Ce film n’est pas un mélodrame avec des disputes classiques. Ce qui pourrait sembler absurde se transforme en une sorte de comédie de remariage. Cette décision devient le point de départ d’une réflexion profonde. La rupture est envisagée comme une occasion de revitaliser leur relation. Ils veulent tenter une expérience. Le film se réinvente et reste toujours surprenant, ses bifurcations du récit ne cessent de nous surprendre.

Face aux différentes répliques, le couple se retrouve souvent uni. Ale et Alex sont de plus en plus partagés à propos de cette décision de séparation, qui les éloigne  mais qui aussi en viendrait presque à les rapprocher à nouveau. À moins qu’Ale et Alex ne trouvent dans l’organisation de cet événement un moyen de redéfinir leur quotidien et de laisser place à leur nostalgie…

Film enthousiasmant, Septembre sans attendre, le huitième long métrage de l’Espagnol Jonás Trueba, est une comédie drolatique qui cache son jeu, dévoilant  peu à peu, une poignante méditation sur le temps qui passe, sur l’amitié, sur l’amour, sur la réinvention de soi, sur ce qu’il reste à sauver, et la manière dont le cinéma peut en rendre compte.

Cinéaste reconnu comme l’héritier de la nouvelle vague, Jonas Trueba explore une voie intimiste et sentimentale, qui fait penser à Rohmer  et qui en fait le plus « français » des cinéastes espagnols.  De facture minimaliste, ce film capte les mouvements intérieurs  et les émotions des  personnages. Il dégage une émotion réelle portée par une belle « trouvaille » de scénario, avec notamment les redites d’expressions qui tournent à des plaisanteries dont l’effet comique repose sur les répétions.

Le cinéma est  aussi au cœur de cette histoire.

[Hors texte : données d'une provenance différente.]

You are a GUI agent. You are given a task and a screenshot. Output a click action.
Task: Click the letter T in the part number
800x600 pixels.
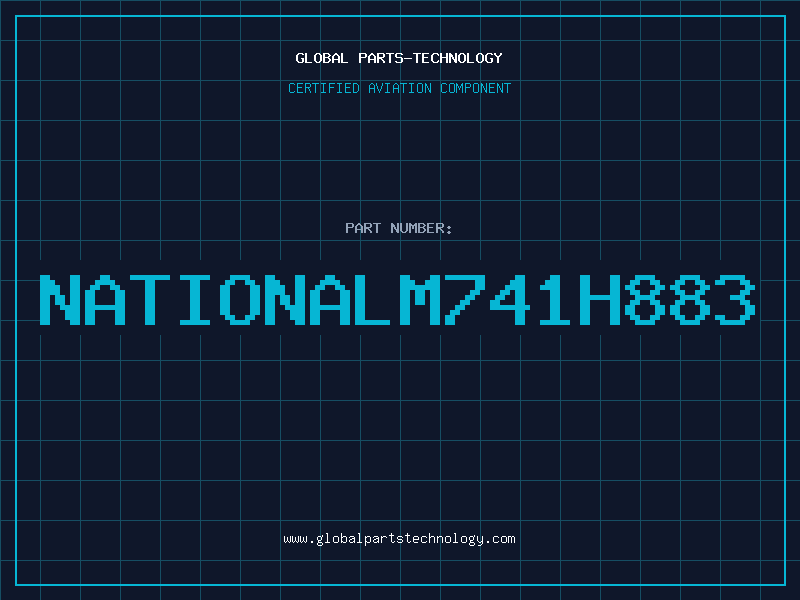coord(151,300)
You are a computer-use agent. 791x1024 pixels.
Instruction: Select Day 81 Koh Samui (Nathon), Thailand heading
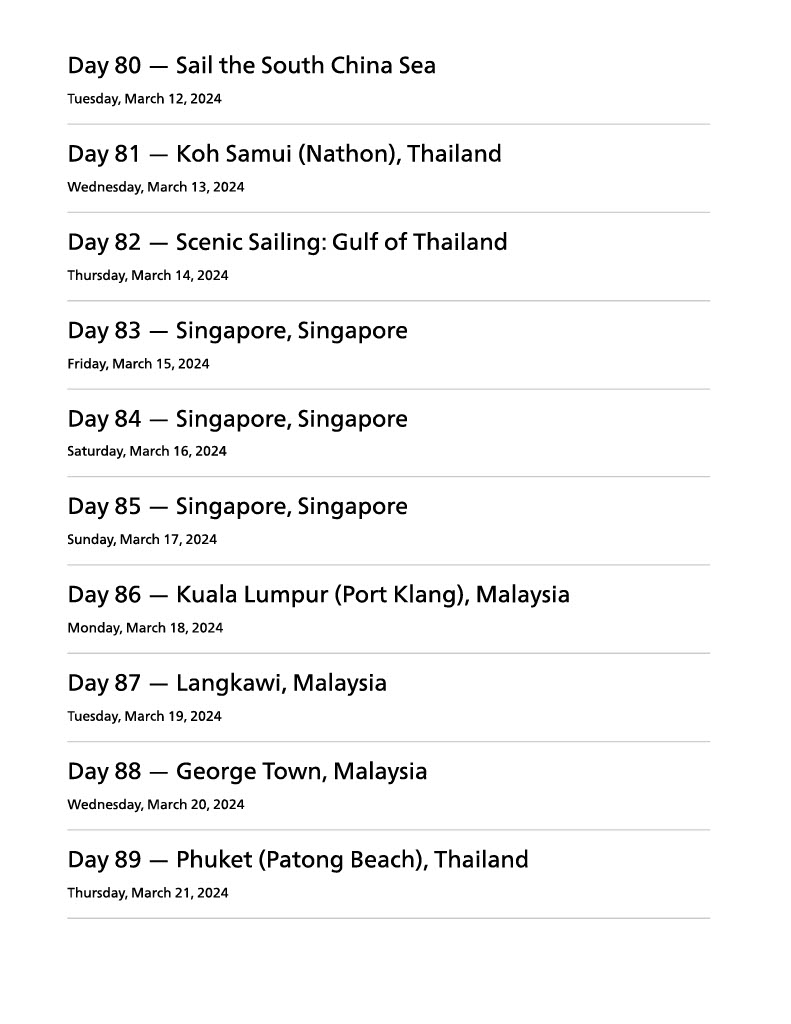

Ale est réalisatrice, et son film dans le film – pour lequel Alex est acteur – nourrit la réflexion sur le couple et sur la vie elle-même. Les dialogues spontanés, les scènes de vie quotidienne, donnent lieu à des tas d’émotions où la frontière entre réalité et fiction se brouille. Le film ne cesse de brouiller les repères, et l’on se demande si le récit progresse ou s’il ne cesse de se répéter. .

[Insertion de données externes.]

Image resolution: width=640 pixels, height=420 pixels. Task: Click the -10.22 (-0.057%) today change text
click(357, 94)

Un autre thème central du film est la répétition. Le film s’interroge sur la routine et sur la volonté de toujours se réinventer. Ce jeu de ressassement du quotidien, le comique de répétition, où les mêmes idées et dialogues reviennent comme un leitmotiv, nous questionne  sur les réelles intentions d’Ale et Alex : s’agit-il d’une nouvelle façon de mieux se retrouver, ou bien encore une totale invention ? Leur famille pense d’ailleurs que tout cela n’est qu’une blague.

Septembre sans attendre est  une comédie brillante, audacieuse et touchante, profondément humaine. La mise en abime est virtuose.

Précisons que le titre espagnol de Septembre sans attendre est Volveréis, c’est-à-dire « vous reviendrez ».